A word on the title, because it sets an expectation worth correcting early. Why Agentic AI Products Fail sounds like it will hand you a catalog of failures to read about. It will not, or not mainly. The failures are the motivation, not the structure; the book is organized around how to build the supervisory layer whose absence is the reason these products fail. The autopsy is the first chapter of the operating manual, not the whole book.
If it helps to carry a small set of load-bearing ideas through the rest, these are the spine, and everything else hangs off them: the two channels (the agent and the supervisory layer); the autonomy ladder (authority earned, not scheduled); the outcome-centric spec and its eval set (the unit of work for an agent’s behavior); the human-system failures, deference and skill erosion (how the people around the agent come apart); and the people the agent never sees (the affected person inside the error rate).
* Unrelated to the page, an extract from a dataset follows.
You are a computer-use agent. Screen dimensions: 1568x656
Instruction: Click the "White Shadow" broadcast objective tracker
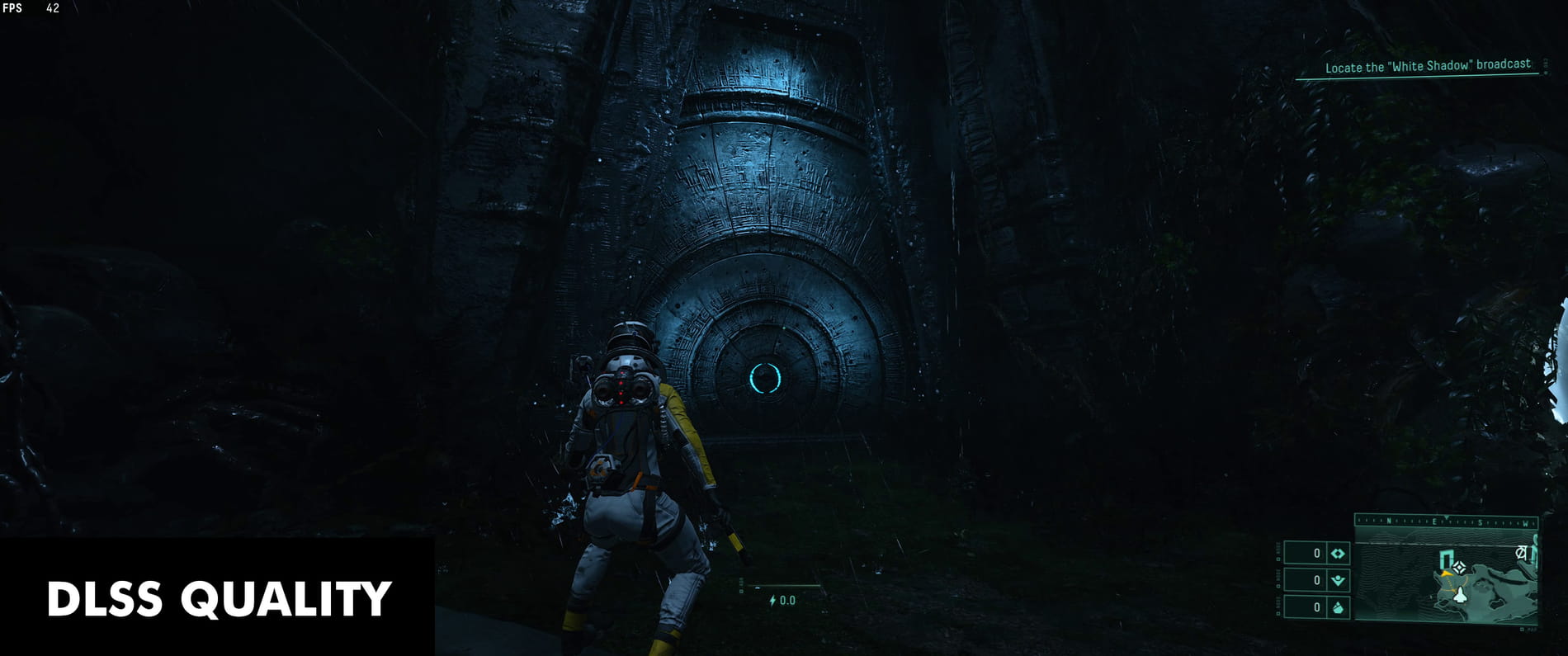tap(1427, 67)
When a later chapter introduces a new construct, it is almost always a facet of one of these five.
What this book asks of you is not a new vocabulary. It is the willingness to treat the part of the job that did not get automated as the job, to design two products at once, Channel 1 and Channel 2, and to carry the accountability that comes with both. That is more than most books on this subject ask. It is the work the discipline actually requires now.
A note on the evidence
This book makes claims, and claims are only as good as what stands behind them. So a word on what stands behind each one, because the subject moves fast enough that you need to know how much weight any given example can bear.
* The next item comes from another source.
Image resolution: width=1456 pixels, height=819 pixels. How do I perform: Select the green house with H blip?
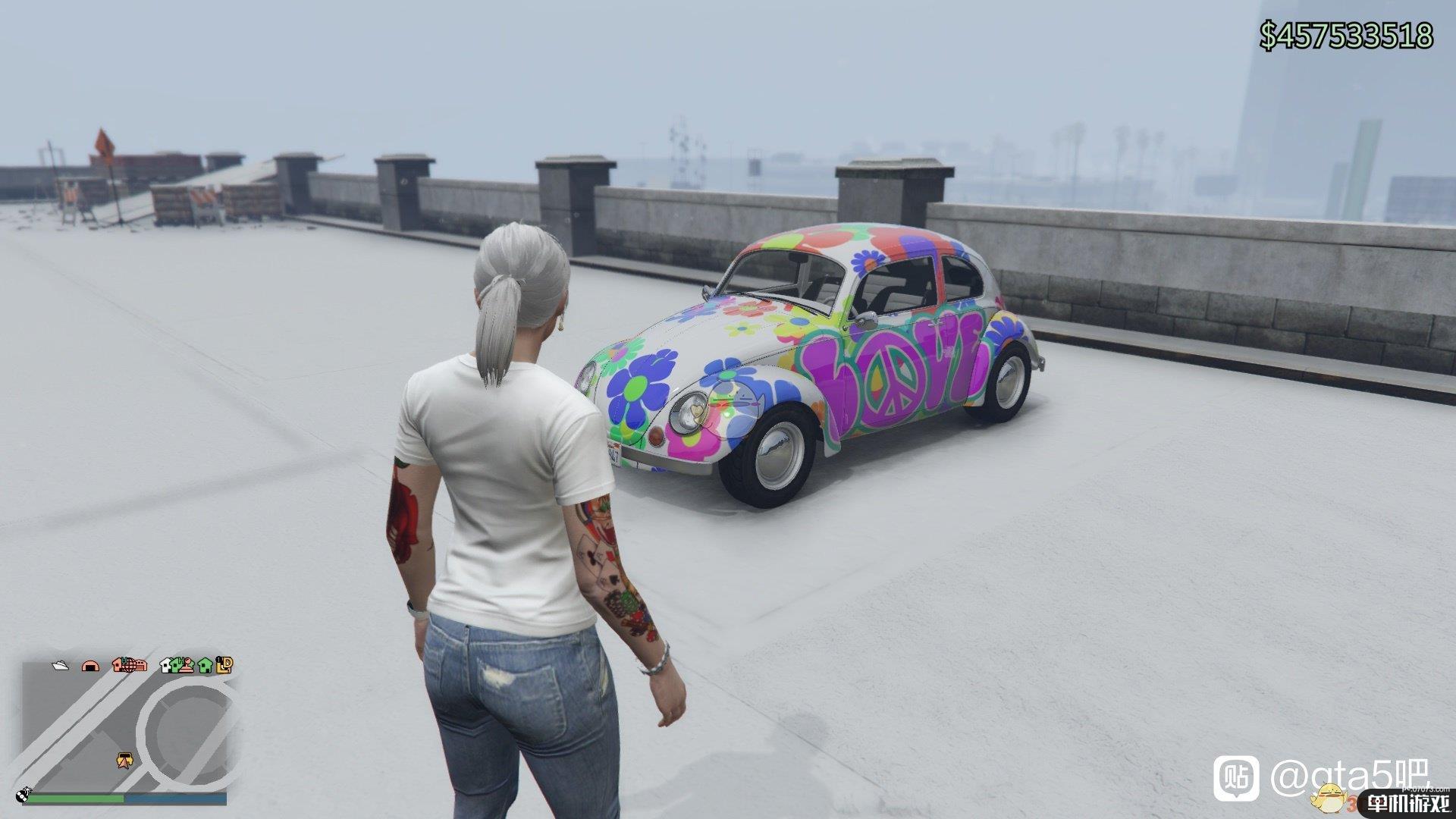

The evidence comes in tiers, and I have tried to make the tier legible wherever a case appears. Peer-reviewed studies and primary regulatory text carry the most weight; where a claim depends on one, it is cited, and the numbers are the published numbers, not my rounding of them. Documented industry incidents are real events drawn from primary reporting; I name them where I can and carry them as examples of a pattern, not as a verdict on a particular company. Litigation-stage allegations are exactly that, presented as alleged rather than adjudicated, because the discovery is not finished and neither is the case. Vendor and company claims are labeled as such, because a company reporting its own agent did the work of seven hundred people is making a marketing statement, not publishing a measurement. My own cases are the clinical and product situations I have been close to, offered as a practitioner’s judgment, not as data. And a few scenarios are illustrative composites, assembled from real failure patterns into a single story that did not happen to one named company exactly as told; where a case is a composite, I say so on the page.
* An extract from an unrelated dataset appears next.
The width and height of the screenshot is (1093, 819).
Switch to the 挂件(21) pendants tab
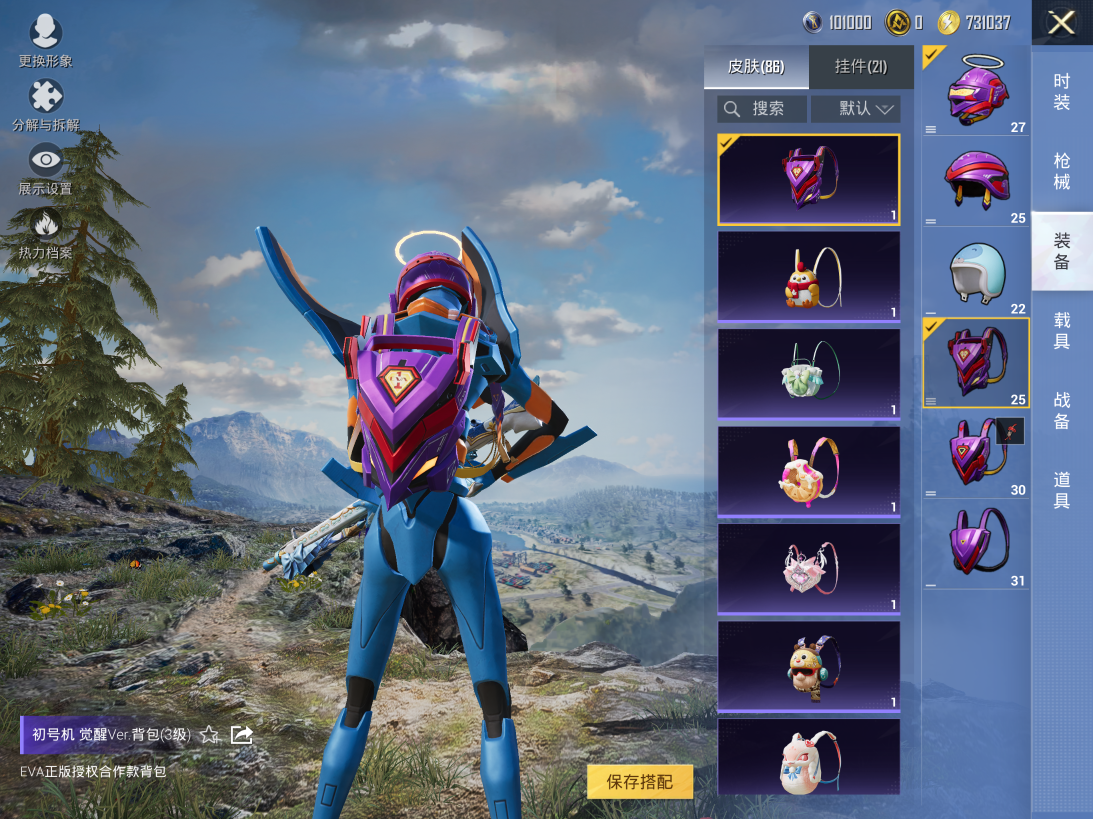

I flag this because the failure mode in a field this loud is to launder a vendor’s press release into a fact, or a plausible anecdote into a statistic. I have tried not to. Where a number is most likely to be wrong by the time you read it, the kind that decays in months, I say so at that point in the text rather than asking you to take the freshness on faith. The reasoning is the part I am putting my name to. The facts are dated to mid-2026, and the ones that move fastest are flagged where they sit.
A note on the examples
You will find clinical and healthcare cases throughout this book. It is not a book about healthcare AI. It is that medicine has been running the highest-stakes AI experiment in the world for decades, under the strictest regulation and the least tolerance for a confident wrong answer, and publishing the results, failures included. The governance, equity, and accountability problems enterprise AI is meeting for the first time were studied and partly solved in clinical practice a generation ago. When I reach for a clinical example, it is because that is where the evidence is most mature and the lesson transfers most cleanly.